Леонард и Голодный Пол
Шрифт:
— Бог ты мой, конечно, нет! — рассмеялся Голодный Пол. — Люди-статуи, можно сказать, воюют с мимами. Уже было несколько тревожных случаев, и сейчас обстановка накалена до предела. Проблема для мимов состоит в том, что жизнь стала очень шумной и они оказались на обочине. Мы живем в мире какофонии. Каждый говорит и думает на полную громкость, не оставляя места и кислорода тихим фразам и молчанию. В каком-то смысле спикер требуется не только Национальной ассоциации пантомимы, но и самому молчанию.
— А что ты собираешься говорить на собеседовании?
— Хотел попросить оставить мне свободными понедельники, чтобы я мог выполнять свои обязанности на почте.
— А сокращенная неделя не снизит твои шансы занять эту должность?
— Может, и не снизит. Что они обычно спрашивают? Я никогда не ходил на собеседования — работу на почте мне
— Обычно они хотят знать, являешься ли ты прирожденным лидером, дальновидным человеком и хорошим исполнителем.
— Полагаю, я мог бы делать многое, если бы попытался, но, по правде говоря, я ничего никогда не пытался делать, так что я больше похож на хорошего неисполнителя.

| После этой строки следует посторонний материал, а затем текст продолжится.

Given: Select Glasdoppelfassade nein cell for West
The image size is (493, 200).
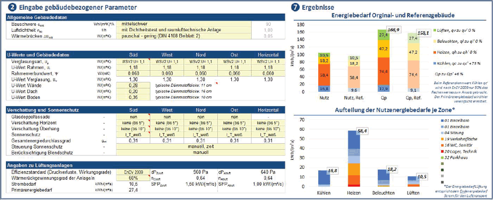Looking at the screenshot, I should tap(167, 116).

— Думаю, с этого можно начать. Особенно не мудрствуй. Эти мимы, скорее всего, предпочтут человека, как бы это сказать… более тихого.
— Вот именно, — задумчиво произнес Голодный Пол. — Вот именно.
Глава 20
Отец невесты
Питер пока не написал свою речь, но за предшествующие недели собрал несколько полезных идей. Он попросил Грейс пойти с ним на прогулку, чтобы кое-что обговорить, а заодно проверить, не переволновалась ли она от предсвадебных хлопот, что, в целом, отражало мнение Хелен об общей ситуации. Питер всю жизнь был «странствующим» экономистом. Начинал он как научный работник, потом сделался лектором, после чего кардинально поменял сферу деятельности, поступив на службу в банк в качестве экономиста, и, наконец, на излете своей карьеры, вернулся в академическую гавань и занялся тем, что любил больше всего, — преподаванием экономики любознательной молодежи. Он видел, как с годами менялась профессия экономиста. Когда он только начинал, все они были идеалистами, считавшими, что для решения социальных проблем у них в руках имеется недостающий фрагмент пазла. С течением времени его работа как будто изменила свой характер: от понимания и декодирования законов рынка до агитации за него. Она лишилась идеологического разнообразия и стала неоднозначной в своих методах: запятнав умеренный гуманизм общественных наук, она так и не связала себя в полной мере со строгим эмпиризмом наук естественных. В результате экономика стала довеском к курсам по различным видам искусства или бизнесу, а во многих случаях к ней обращались когорты математиков, которым легче было разобраться в экономике, чем в родной математике.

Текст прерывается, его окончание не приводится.